**Activities:**
1. List the kinds of agents named in the opening sentence of the text about AI agents.
2. Reproduce the passage of the text about AI agents word for word, from "There are all" up to and including "booking a flight.".
3. Write the next part of the text about AI agents, picking up after its final sentence.

AI Agents

AI Agents

There are all kinds of agents in the world: travel agents, real estate agents, insurance agents, even secret agents. Back in the old days, if you wanted to book a trip to Paris, you’d call a travel agent. They would ask you some questions about when you wanted to leave, how many people were going, and so on. Then the travel agent would book you a ticket with the airline. The agent was an assistant that helped you accomplish a task: booking a flight.

This aspect of assistance is also true for other kinds of agents. A real estate agent is an assistant who helps connect house sellers and house buyers. An insurance agent is an assistant who helps insurance companies find customers and helps customers know what kind of insurance to buy. A secret agent is an assistant who helps governments learn classified information about another country.

In the same way, AI agents are also assistants that help to accomplish some task. You’ve probably used AI Agents many times without knowing that that’s what they were:

  • “Alexa, play me some classical music.”
  • “Hey Siri, set a timer for 30 minutes.”
  • “OK, Google, tell me the weather forecast for Chicago tomorrow.”

These virtual assistants process spoken language to determine the speaker’s intent and then perform some action based on that intent. You could turn on classical music, set a timer, or look up a forecast yourself, but these assistants do it for you.

**Input data:**

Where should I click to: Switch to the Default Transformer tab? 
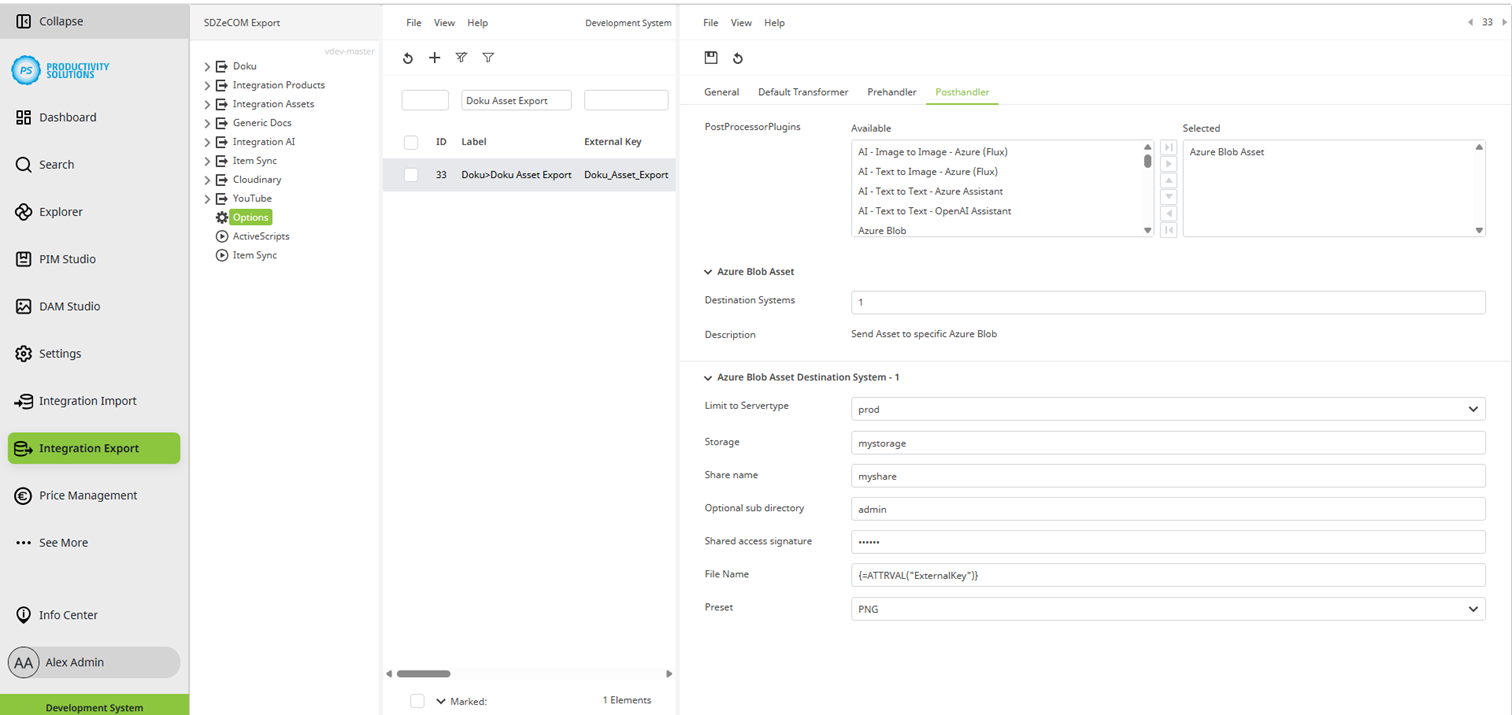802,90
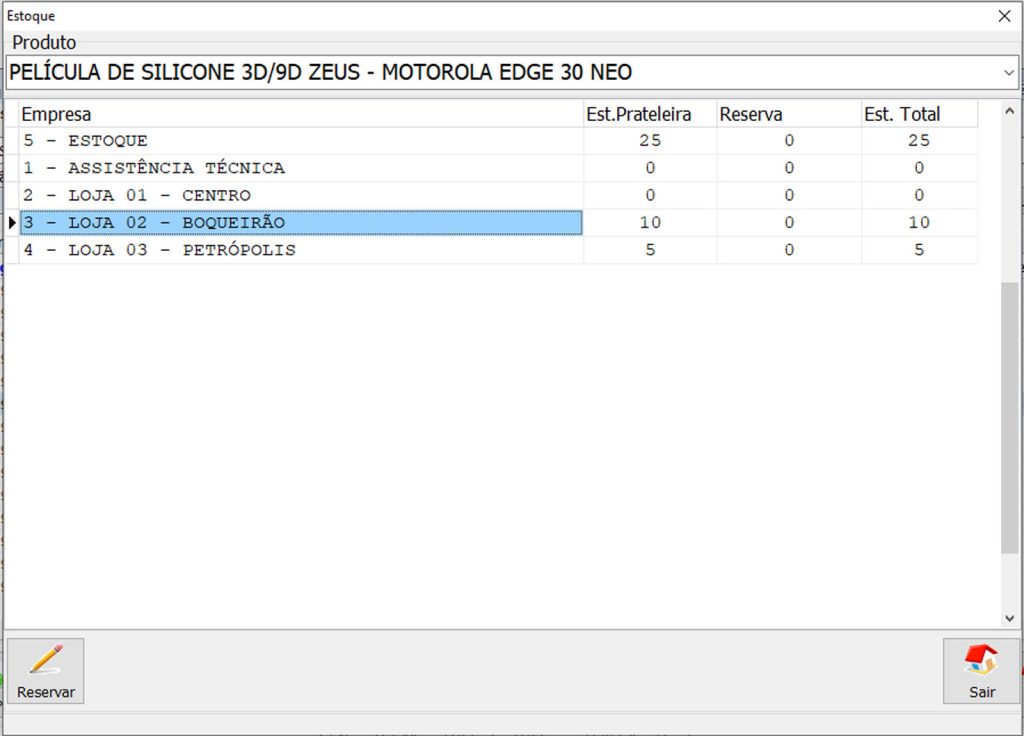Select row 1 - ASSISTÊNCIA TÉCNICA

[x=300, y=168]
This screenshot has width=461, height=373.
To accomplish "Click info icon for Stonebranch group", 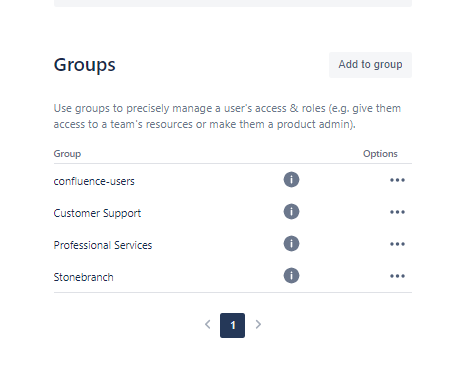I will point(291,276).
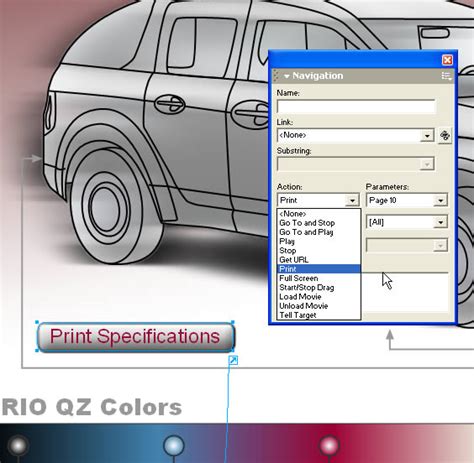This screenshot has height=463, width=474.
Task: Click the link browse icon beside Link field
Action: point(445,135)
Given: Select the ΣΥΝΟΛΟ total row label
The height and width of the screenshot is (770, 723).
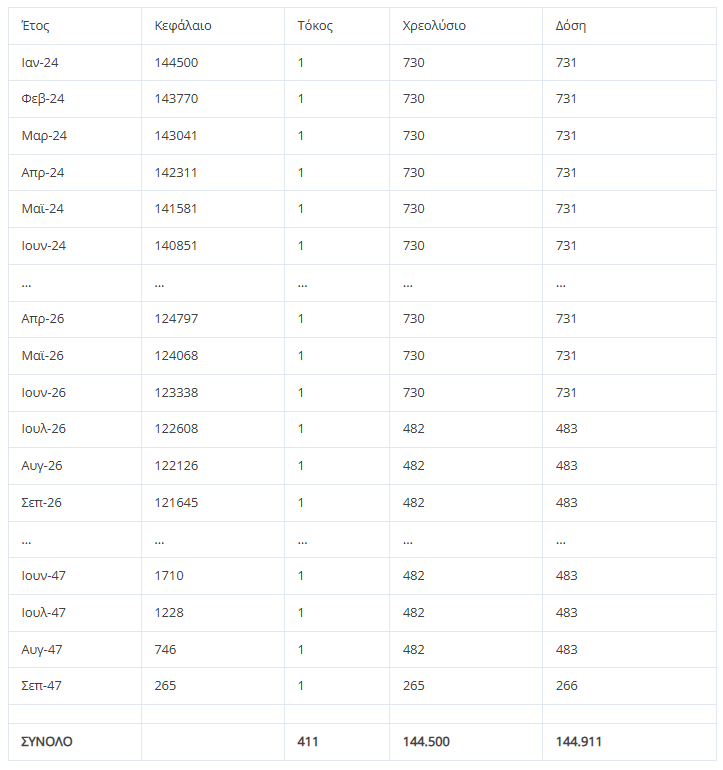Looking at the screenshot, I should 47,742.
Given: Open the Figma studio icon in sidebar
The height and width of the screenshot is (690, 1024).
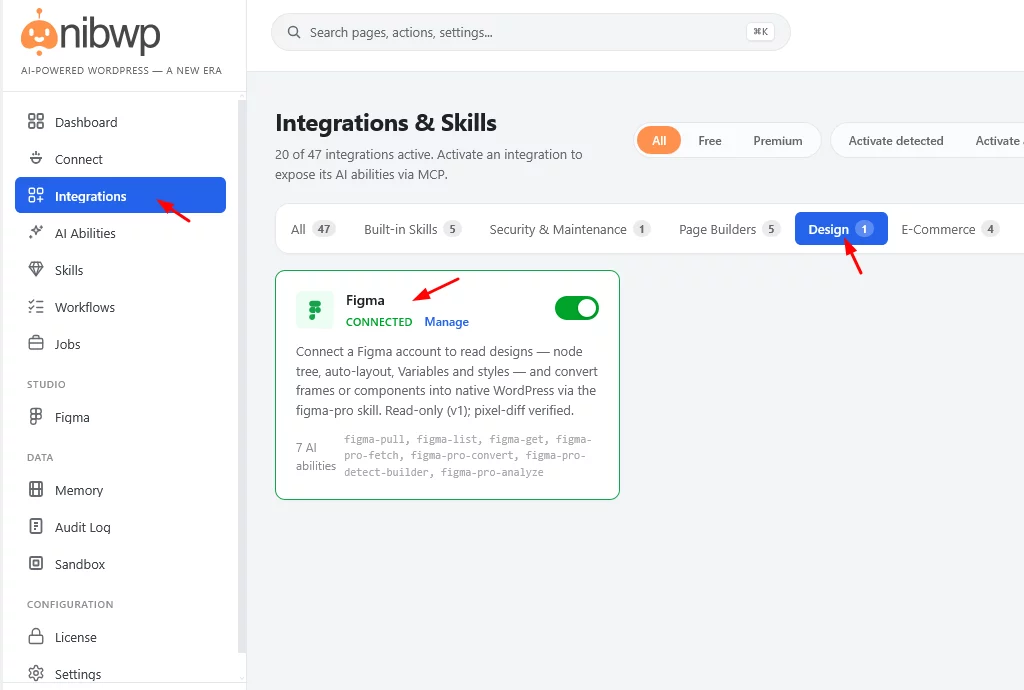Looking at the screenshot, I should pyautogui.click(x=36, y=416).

==

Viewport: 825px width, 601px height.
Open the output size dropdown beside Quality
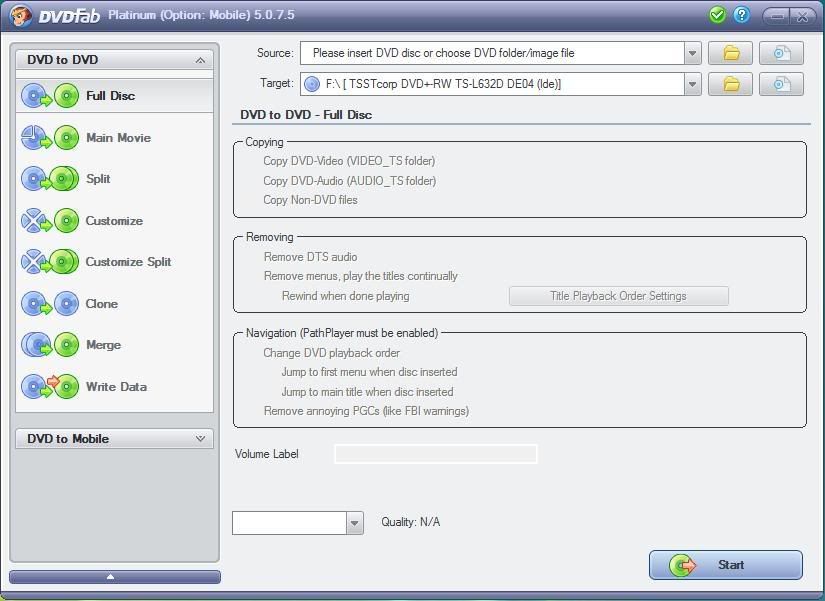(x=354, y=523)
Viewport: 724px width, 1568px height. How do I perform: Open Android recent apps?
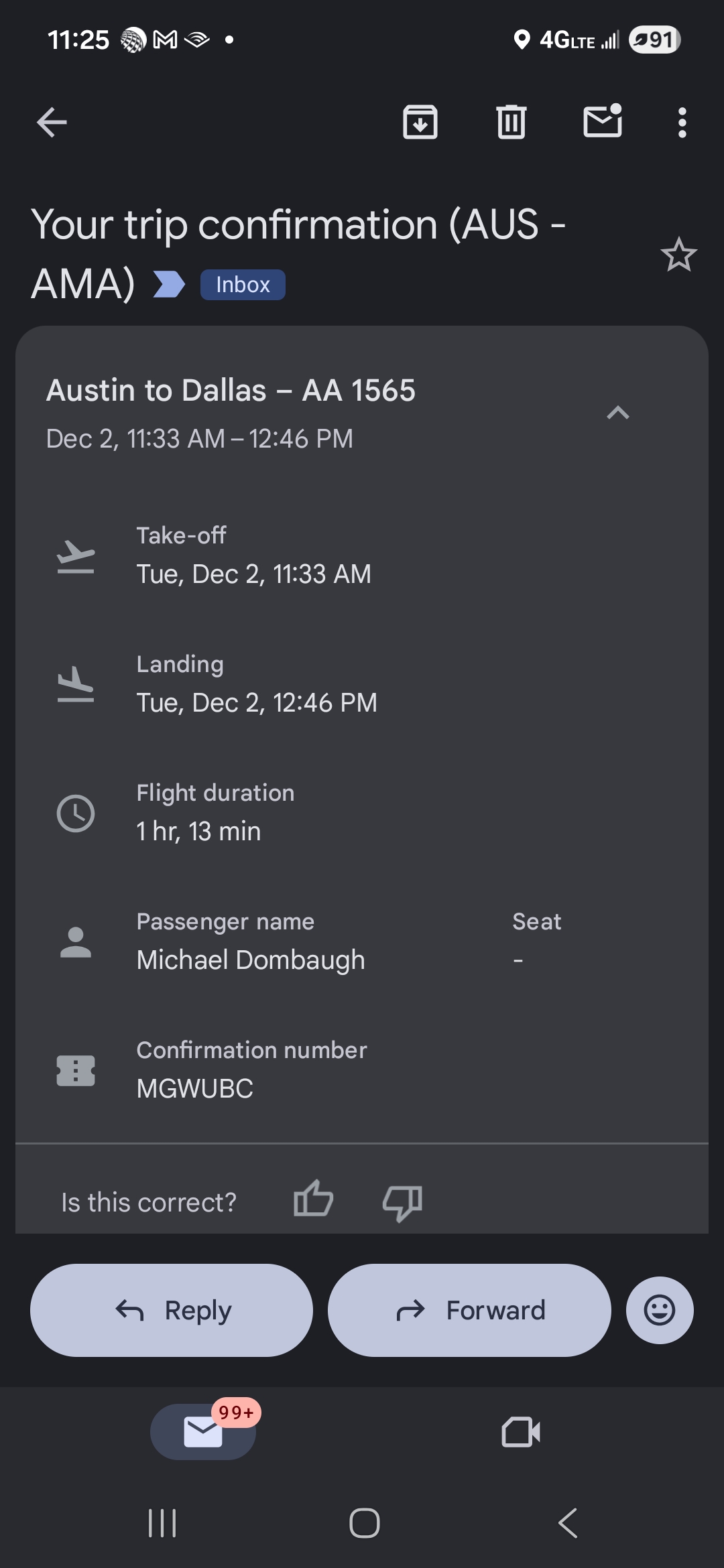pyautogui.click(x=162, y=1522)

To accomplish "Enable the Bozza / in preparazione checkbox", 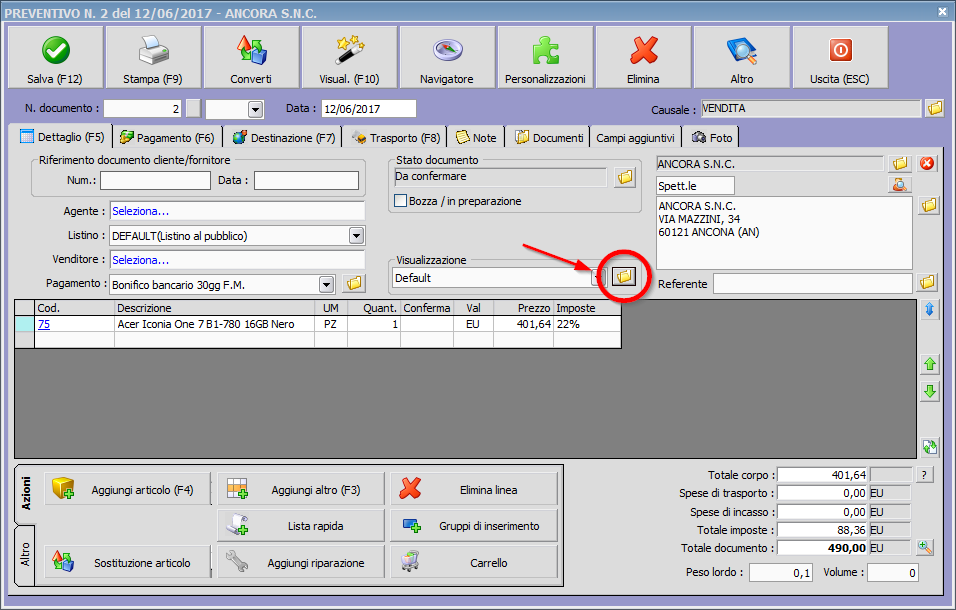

---

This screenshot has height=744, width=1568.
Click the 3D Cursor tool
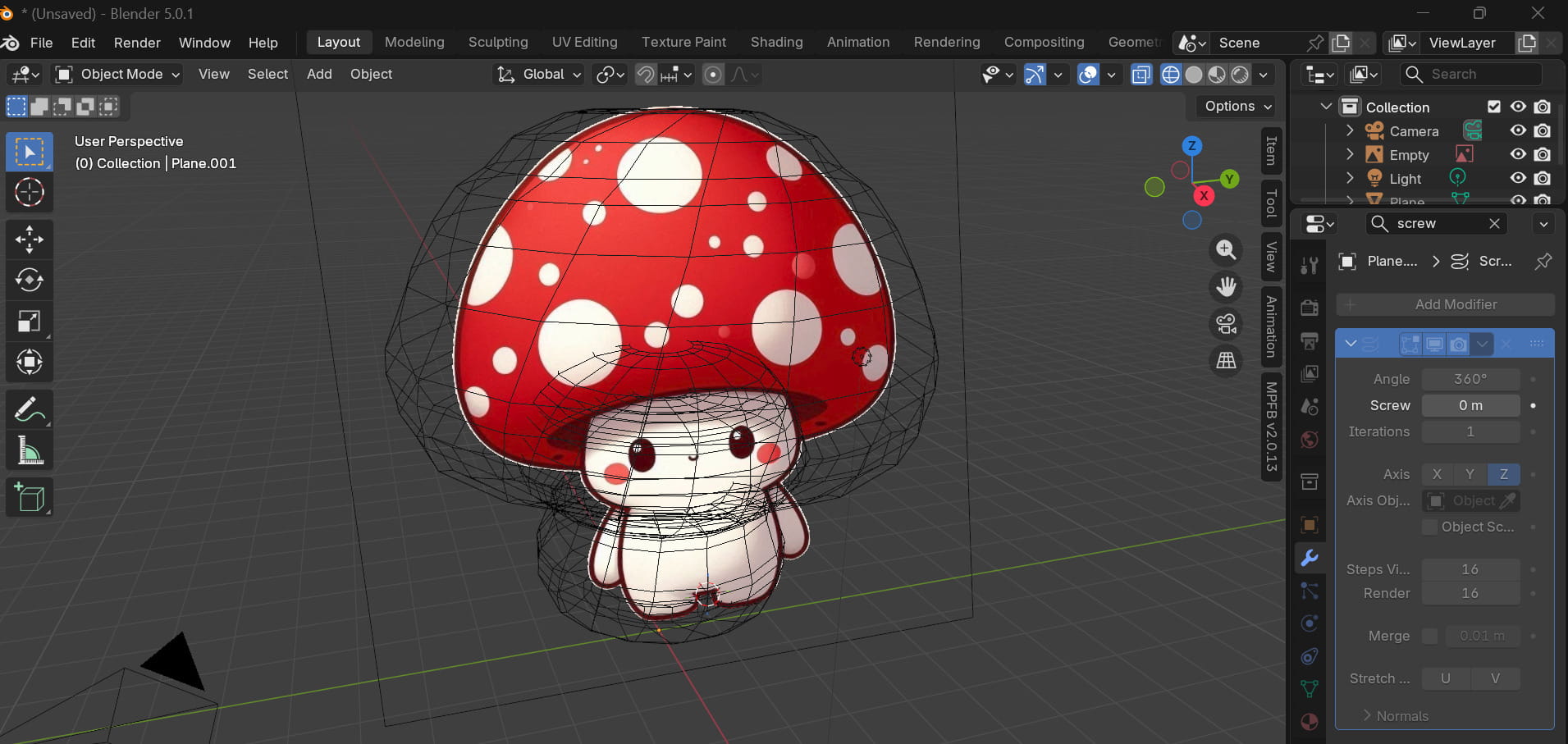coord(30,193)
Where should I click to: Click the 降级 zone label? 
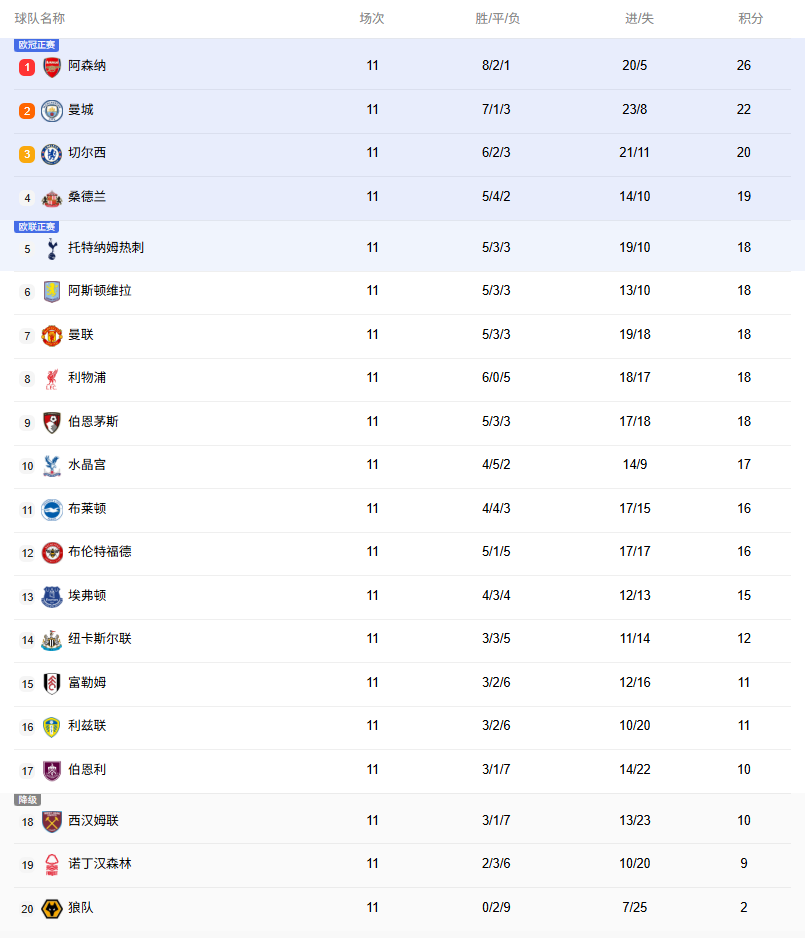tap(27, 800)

**Written answers:**
1. travel agents, real estate agents, insurance agents, secret agents

2.
There are all kinds of agents in the world: travel agents, real estate agents, insurance agents, even secret agents. Back in the old days, if you wanted to book a trip to Paris, you’d call a travel agent. They would ask you some questions about when you wanted to leave, how many people were going, and so on. Then the travel agent would book you a ticket with the airline. The agent was an assistant that helped you accomplish a task: booking a flight.

3.
An AI Agent, as the term is most commonly used today, is an autonomous system that uses a large language model (LLM) to make decisions and perform actions. Below are a few keywords that are often associated with AI Agents. They aren’t all true of every agent but are generally applicable:

  • Reasoning: Agents reason about the input they receive from the outside environment and plan how to respond.
  • Action: Agents can access external tools and use them to perform actions.
  • Memory: Agents often “remember” historical state by storing past input and output as a list of messages.
  • State: Agents act like state machines and transition from one state to another until their task is complete.
  • Autonomous: Agents make decisions on their own but still have the option to consult a human.
  • Cyclic: Agents perform actions repeatedly to optimize the results.

Note: Words like “reasoning” and “planning” are perhaps too strong for what is essentially a glorified text-prediction mechanism, but you can leave semantics to the philosophers for now.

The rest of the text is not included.